• Task directions: The records need to be set down again exactly as they appear.

• Extracted data entries:
%%

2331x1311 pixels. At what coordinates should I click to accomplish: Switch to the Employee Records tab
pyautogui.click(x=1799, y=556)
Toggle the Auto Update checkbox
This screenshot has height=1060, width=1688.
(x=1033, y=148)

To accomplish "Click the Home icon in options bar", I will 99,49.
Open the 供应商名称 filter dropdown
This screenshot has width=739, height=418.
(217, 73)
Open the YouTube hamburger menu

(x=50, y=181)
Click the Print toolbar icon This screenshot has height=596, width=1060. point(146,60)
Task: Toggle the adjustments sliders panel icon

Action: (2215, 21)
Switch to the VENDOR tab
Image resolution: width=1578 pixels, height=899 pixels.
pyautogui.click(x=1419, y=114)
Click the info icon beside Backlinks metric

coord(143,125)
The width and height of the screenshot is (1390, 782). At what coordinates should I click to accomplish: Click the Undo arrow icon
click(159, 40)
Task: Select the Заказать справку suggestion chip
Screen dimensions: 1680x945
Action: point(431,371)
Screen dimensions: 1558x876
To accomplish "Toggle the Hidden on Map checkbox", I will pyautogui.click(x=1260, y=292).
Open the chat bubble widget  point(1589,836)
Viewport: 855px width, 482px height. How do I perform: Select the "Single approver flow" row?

%%

• Expected output:
2331x1311 pixels. At what coordinates should I click to accomplish: Switch to the Employee Records tab
pyautogui.click(x=1799, y=556)
Toggle the Auto Update checkbox
This screenshot has height=1060, width=1688.
(x=1033, y=148)

To accomplish "Click the Home icon in options bar", I will 99,49.
Open the 供应商名称 filter dropdown
This screenshot has width=739, height=418.
(217, 73)
Open the YouTube hamburger menu

(x=50, y=181)
Click the Print toolbar icon This screenshot has height=596, width=1060. point(146,60)
Task: Toggle the adjustments sliders panel icon

Action: (2215, 21)
Switch to the VENDOR tab
Image resolution: width=1578 pixels, height=899 pixels.
pyautogui.click(x=1419, y=114)
Click the info icon beside Backlinks metric

coord(143,125)
The width and height of the screenshot is (1390, 782). At what coordinates should I click to accomplish: Click the Undo arrow icon
click(159, 40)
Task: Select the Заказать справку suggestion chip
Screen dimensions: 1680x945
Action: point(431,371)
Screen dimensions: 1558x876
To accomplish "Toggle the Hidden on Map checkbox", I will pyautogui.click(x=1260, y=292).
Open the chat bubble widget  point(1589,836)
Viewport: 855px width, 482px height. How do I perform: Select the "Single approver flow" row?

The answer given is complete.